I understand that intuitively two R.V.s are independent if knowing one does not change the probability of the other one. This intuitive definition can also be shown mathematically. However, I am a bit confused by the following example.

Let's say we know $X_1$ and $X_2$ are two Gaussian random variables with unknown parameter $\theta$, i.e., $X_1, X_2 \sim \mathcal{N}(\theta,1)$. Now if we know either $X_1$ or $X_2$, then we can infer something about $\theta$ and hence knowing one changes the probability of the other. Consequently, $X_1$ and $X_2$ are dependent by the intuitive definition. I know something is wrong with this logic, otherwise we cannot have independent and identically distributed (i.i.d) random variables.

Could someone help me on this?

Thanks.

Answer 1

From a frequentist perspective, the parameter $\theta$ is a fixed value. So even though you might be able to infer information about the value of $\theta$, all you're doing is constructing an estimate, $\hat{\theta}$ as a function of the observed outcomes of, say, $X_1$. But if you try to make a statement about the probability of $\theta$ taking a particular value, you're making an error, because it's not a random variable itself.

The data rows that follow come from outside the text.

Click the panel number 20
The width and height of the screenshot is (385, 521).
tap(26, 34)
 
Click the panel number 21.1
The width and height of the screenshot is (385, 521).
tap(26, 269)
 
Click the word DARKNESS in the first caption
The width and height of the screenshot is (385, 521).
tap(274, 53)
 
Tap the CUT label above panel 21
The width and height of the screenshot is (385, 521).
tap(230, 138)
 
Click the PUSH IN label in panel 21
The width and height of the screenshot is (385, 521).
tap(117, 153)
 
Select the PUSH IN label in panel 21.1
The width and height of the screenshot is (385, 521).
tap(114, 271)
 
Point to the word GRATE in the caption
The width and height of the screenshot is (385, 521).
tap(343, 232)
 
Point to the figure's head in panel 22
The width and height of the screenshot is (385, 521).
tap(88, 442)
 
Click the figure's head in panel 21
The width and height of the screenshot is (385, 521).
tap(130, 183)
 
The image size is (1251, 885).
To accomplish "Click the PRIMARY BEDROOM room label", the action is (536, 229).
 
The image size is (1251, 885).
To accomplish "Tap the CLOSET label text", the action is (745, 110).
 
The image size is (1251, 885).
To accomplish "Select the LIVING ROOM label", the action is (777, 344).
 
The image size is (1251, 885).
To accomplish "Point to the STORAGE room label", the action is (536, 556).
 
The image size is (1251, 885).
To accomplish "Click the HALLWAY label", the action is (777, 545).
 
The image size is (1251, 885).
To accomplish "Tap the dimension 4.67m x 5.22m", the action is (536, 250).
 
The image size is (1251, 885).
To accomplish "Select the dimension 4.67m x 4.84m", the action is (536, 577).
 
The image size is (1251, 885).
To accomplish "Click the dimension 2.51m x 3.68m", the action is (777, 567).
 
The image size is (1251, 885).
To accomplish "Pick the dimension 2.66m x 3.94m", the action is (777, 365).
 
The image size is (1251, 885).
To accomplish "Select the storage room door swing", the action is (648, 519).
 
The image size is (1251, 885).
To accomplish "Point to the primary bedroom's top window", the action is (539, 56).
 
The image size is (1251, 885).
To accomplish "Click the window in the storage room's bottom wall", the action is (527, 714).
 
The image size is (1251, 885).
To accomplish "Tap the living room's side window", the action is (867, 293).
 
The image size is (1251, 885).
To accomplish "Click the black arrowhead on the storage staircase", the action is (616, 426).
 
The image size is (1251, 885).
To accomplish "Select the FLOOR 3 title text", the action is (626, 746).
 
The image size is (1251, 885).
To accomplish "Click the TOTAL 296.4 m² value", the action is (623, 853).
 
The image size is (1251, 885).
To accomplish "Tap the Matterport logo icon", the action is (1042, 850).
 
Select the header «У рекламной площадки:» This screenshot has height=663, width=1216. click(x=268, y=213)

Trying to talk about, say, $P(X_2 | X_1)$, you'd be tempted to build something out of Bayes' theorem, but then you'd discover that you're using something like $P(\theta = t | X_1 = x_1)$, and that probability is $1$ for the real value of $\theta$, and $0$ otherwise, so the conditional probability $P(X_2 | X_1)$ will just collapse back to $P(X_2)$ as a function of $\theta$. And thus the two variables are still independent, with distributions that both happen to be functions of the same, unknown but estimable, parameter.

In a Bayesian framework, eh, kind of, but I'm insufficiently Bayesian to explain how it works in that perspective.